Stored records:
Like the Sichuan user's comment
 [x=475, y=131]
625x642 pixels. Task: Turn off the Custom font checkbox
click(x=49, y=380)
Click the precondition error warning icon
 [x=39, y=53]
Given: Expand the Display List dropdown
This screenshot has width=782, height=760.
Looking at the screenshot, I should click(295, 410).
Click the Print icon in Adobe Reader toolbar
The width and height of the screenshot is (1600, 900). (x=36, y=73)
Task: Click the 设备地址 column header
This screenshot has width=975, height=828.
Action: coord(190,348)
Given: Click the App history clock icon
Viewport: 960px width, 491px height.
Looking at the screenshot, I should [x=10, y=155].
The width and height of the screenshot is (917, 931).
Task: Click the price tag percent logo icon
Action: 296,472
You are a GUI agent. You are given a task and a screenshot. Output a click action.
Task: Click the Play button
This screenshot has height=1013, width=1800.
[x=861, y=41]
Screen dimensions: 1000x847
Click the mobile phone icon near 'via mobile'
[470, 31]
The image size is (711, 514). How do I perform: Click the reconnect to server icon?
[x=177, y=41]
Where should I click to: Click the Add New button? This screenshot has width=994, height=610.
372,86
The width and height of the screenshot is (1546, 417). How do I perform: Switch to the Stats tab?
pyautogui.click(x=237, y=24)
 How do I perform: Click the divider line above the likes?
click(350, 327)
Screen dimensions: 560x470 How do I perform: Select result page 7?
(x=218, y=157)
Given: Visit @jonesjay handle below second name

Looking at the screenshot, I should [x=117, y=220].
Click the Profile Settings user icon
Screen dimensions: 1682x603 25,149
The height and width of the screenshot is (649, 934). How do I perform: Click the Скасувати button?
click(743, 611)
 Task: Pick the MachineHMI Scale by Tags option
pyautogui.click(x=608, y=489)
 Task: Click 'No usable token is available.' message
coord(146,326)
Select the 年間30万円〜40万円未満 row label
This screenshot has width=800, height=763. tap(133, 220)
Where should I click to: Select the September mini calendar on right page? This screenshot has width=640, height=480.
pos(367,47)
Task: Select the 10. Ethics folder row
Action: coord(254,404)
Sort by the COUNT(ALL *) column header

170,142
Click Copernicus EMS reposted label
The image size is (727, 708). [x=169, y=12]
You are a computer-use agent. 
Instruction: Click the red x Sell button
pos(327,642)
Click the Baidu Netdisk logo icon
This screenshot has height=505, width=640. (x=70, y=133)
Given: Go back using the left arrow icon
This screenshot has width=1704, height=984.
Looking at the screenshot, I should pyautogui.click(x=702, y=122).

- _About this task_:
The answer is every entry, repeated word for word.

- _Reply to the exercise_:
Like the Sichuan user's comment
 [x=475, y=131]
625x642 pixels. Task: Turn off the Custom font checkbox
click(x=49, y=380)
Click the precondition error warning icon
 [x=39, y=53]
Given: Expand the Display List dropdown
This screenshot has width=782, height=760.
Looking at the screenshot, I should click(295, 410).
Click the Print icon in Adobe Reader toolbar
The width and height of the screenshot is (1600, 900). (x=36, y=73)
Task: Click the 设备地址 column header
This screenshot has width=975, height=828.
Action: coord(190,348)
Given: Click the App history clock icon
Viewport: 960px width, 491px height.
Looking at the screenshot, I should [x=10, y=155].
The width and height of the screenshot is (917, 931).
Task: Click the price tag percent logo icon
Action: 296,472
You are a GUI agent. You are given a task and a screenshot. Output a click action.
Task: Click the Play button
This screenshot has height=1013, width=1800.
[x=861, y=41]
Screen dimensions: 1000x847
Click the mobile phone icon near 'via mobile'
[470, 31]
The image size is (711, 514). How do I perform: Click the reconnect to server icon?
[x=177, y=41]
Where should I click to: Click the Add New button? This screenshot has width=994, height=610.
372,86
The width and height of the screenshot is (1546, 417). How do I perform: Switch to the Stats tab?
pyautogui.click(x=237, y=24)
 How do I perform: Click the divider line above the likes?
click(350, 327)
Screen dimensions: 560x470 How do I perform: Select result page 7?
(x=218, y=157)
Given: Visit @jonesjay handle below second name

Looking at the screenshot, I should [x=117, y=220].
Click the Profile Settings user icon
Screen dimensions: 1682x603 25,149
The height and width of the screenshot is (649, 934). How do I perform: Click the Скасувати button?
click(743, 611)
 Task: Pick the MachineHMI Scale by Tags option
pyautogui.click(x=608, y=489)
 Task: Click 'No usable token is available.' message
coord(146,326)
Select the 年間30万円〜40万円未満 row label
This screenshot has width=800, height=763. tap(133, 220)
Where should I click to: Select the September mini calendar on right page? This screenshot has width=640, height=480.
pos(367,47)
Task: Select the 10. Ethics folder row
Action: coord(254,404)
Sort by the COUNT(ALL *) column header

170,142
Click Copernicus EMS reposted label
The image size is (727, 708). [x=169, y=12]
You are a computer-use agent. 
Instruction: Click the red x Sell button
pos(327,642)
Click the Baidu Netdisk logo icon
This screenshot has height=505, width=640. (x=70, y=133)
Given: Go back using the left arrow icon
This screenshot has width=1704, height=984.
Looking at the screenshot, I should pyautogui.click(x=702, y=122).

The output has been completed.